The Phase I/II study builds on the highly promising clinical and translational research data for the recently completed Phase IB dose-escalating OVATION Study. This next Phase I/II study will have a dose escalating phase to 100 mg/m² to identify a safe and tolerable dose of GEN-1 while maximizing an immune response. The study protocol was unanimously supported by an expert medical advisory board and lead investigators from the Phase IB OVATION Study and is summarized below:

Open label, 1:1 randomized design

Enrollment up to 90 patients with Stage III/IV ovarian cancer patients at ten U.S. centers
Primary endpoint of improvement in progression-free survival (PFS) comparing GEN-1 with neoadjuvant chemotherapy versus neoadjuvant chemotherapy alone.

PFS for patients treated per protocol in the Phase IB OVATION Study continues to be followed. Of the eight patients who received GEN-1 treatment over one year ago (cohort 1 – 3) and are being followed, only three patients’ cancer has progressed. This compares favorably to the historical median progression-free survival of 12 months for newly-diagnosed patients with Stage III and IV ovarian cancer that undergo neoadjuvant chemotherapy followed by interval debulking surgery. Of the remaining five patients who have been on the OVATION Study for over one year, their median PFS as of October 31, 2017 is 18.8 months with the longest progression-free patient at 24 months.

The protocol has been submitted to the FDA for its 30 day review and comment period. Pending this review, the Company expects to initiate enrollment of the Phase I portion of the study in the first half of 2018. The Company expects to have the study 50% enrolled by the end of 2018. Due to the open label design, clinical data will be disclosed throughout the execution of the trial as it is released by the study’s investigators.
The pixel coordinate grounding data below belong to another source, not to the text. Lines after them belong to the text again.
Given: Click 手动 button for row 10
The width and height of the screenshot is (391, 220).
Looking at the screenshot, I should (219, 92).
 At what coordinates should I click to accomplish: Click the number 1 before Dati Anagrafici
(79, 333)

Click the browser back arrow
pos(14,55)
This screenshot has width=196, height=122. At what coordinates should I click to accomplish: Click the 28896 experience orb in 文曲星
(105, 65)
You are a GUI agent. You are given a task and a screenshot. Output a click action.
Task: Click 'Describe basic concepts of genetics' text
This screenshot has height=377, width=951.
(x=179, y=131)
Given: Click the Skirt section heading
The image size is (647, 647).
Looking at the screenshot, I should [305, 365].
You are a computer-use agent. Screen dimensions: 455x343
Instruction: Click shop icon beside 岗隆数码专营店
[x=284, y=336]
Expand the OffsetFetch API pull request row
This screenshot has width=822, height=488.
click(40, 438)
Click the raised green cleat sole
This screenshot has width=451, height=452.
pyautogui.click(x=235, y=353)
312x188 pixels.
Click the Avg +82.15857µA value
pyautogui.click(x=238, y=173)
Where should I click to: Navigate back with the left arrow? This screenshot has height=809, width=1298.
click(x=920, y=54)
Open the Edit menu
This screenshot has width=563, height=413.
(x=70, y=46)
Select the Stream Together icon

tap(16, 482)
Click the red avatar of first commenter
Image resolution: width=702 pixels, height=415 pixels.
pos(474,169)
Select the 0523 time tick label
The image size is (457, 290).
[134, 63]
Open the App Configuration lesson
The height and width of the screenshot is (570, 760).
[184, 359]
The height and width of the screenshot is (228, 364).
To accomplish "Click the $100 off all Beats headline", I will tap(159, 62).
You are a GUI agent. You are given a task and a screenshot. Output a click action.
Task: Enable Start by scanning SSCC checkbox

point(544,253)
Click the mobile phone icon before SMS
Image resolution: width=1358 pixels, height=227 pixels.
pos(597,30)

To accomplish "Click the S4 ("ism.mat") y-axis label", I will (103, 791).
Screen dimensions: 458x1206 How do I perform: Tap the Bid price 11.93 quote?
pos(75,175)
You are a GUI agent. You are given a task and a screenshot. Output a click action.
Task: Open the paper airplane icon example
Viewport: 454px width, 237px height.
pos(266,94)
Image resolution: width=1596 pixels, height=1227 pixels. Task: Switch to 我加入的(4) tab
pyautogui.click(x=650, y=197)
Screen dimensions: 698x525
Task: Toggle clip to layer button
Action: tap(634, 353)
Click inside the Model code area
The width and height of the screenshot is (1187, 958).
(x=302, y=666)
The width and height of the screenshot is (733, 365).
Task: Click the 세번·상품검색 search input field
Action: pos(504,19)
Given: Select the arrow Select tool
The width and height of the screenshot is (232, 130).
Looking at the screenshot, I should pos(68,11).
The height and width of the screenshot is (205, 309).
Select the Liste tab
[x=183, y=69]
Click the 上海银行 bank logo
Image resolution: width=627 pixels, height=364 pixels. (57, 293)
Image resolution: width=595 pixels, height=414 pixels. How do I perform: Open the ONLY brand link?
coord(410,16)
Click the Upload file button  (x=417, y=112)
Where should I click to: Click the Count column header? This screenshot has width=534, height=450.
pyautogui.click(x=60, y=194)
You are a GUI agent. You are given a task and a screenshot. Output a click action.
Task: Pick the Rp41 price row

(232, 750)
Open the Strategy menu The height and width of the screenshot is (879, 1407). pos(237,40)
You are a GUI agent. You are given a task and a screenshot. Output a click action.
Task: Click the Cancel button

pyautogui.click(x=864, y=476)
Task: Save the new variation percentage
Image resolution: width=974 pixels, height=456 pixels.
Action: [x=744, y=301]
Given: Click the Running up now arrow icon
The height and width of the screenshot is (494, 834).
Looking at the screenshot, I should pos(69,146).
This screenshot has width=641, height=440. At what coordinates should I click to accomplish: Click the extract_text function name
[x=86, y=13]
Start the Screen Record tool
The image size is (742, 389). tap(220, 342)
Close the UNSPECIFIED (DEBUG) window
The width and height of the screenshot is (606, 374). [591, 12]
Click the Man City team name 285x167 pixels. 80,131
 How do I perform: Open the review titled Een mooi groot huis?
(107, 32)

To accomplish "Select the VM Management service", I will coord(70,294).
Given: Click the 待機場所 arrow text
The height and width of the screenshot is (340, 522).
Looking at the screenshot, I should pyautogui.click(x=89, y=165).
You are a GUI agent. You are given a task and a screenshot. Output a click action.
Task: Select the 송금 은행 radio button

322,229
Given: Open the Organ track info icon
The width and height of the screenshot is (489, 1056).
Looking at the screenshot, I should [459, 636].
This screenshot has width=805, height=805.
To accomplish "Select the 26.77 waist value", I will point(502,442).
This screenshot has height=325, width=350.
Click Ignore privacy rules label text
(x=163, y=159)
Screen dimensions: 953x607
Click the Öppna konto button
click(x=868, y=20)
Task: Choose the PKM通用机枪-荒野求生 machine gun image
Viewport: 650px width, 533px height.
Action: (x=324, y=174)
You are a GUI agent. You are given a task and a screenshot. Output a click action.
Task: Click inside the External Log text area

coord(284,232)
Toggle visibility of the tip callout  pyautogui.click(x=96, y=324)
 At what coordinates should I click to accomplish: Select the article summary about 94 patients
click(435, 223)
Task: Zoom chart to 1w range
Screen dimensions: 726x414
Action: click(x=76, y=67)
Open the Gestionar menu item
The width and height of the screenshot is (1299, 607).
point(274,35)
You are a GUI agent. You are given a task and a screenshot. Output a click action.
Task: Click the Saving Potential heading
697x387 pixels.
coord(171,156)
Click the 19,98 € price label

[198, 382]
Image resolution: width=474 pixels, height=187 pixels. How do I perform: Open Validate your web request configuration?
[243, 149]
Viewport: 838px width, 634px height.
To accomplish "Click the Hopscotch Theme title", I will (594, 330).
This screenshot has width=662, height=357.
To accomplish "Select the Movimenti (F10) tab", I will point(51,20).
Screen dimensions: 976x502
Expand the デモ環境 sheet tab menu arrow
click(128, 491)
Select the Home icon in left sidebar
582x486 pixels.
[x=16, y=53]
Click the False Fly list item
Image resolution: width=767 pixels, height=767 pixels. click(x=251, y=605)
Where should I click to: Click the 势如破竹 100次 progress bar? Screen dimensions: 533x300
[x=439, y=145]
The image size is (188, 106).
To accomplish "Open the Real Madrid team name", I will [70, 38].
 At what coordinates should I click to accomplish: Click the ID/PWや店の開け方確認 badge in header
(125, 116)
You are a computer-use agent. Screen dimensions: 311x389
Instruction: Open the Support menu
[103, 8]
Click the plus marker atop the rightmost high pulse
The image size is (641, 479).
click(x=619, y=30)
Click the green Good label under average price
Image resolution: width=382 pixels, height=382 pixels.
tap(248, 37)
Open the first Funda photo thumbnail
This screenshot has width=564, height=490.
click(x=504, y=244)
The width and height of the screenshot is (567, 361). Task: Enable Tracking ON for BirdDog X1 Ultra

"GEN-1 holds the potential of tremendous promise as a cancer treatment in the rapidly emerging area of immuno-oncology. Unlike the toxicities, poor tolerability, and poor pharmacokinetics of systemically administered recombinant IL-12, the beauty of GEN-1 is that it inspires secretion of highly-tolerable endogenous IL-12," said Michael H. Tardugno, Celsion’s chairman, president and chief executive officer. "Designed in consultation with leading thought leaders, this Phase I/II trial is expected to define an optimal dose, demonstrate GEN-1’s clinical benefit when compared with current standard of care, and provide insights on powering for a registration program as the candidate progresses through development."

About GEN-1 Immunotherapy

GEN-1, designed using Celsion’s proprietary TheraPlas platform technology, is an IL-12 DNA plasmid vector encased in a nanoparticle delivery system, which enables cell transfection followed by persistent, local secretion of the IL-12 protein. IL-12 is one of the most active cytokines for the induction of potent anti-cancer immunity acting through the induction of T-lymphocyte and natural killer (NK) cell proliferation. The Company has previously reported positive safety and encouraging Phase I results with GEN-1 given as monotherapy in patients with peritoneally metastasized ovarian cancer, and recently completed a Phase Ib trial of GEN-1 in combination with PEGylated doxorubicin in patients with platinum-resistant ovarian cancer.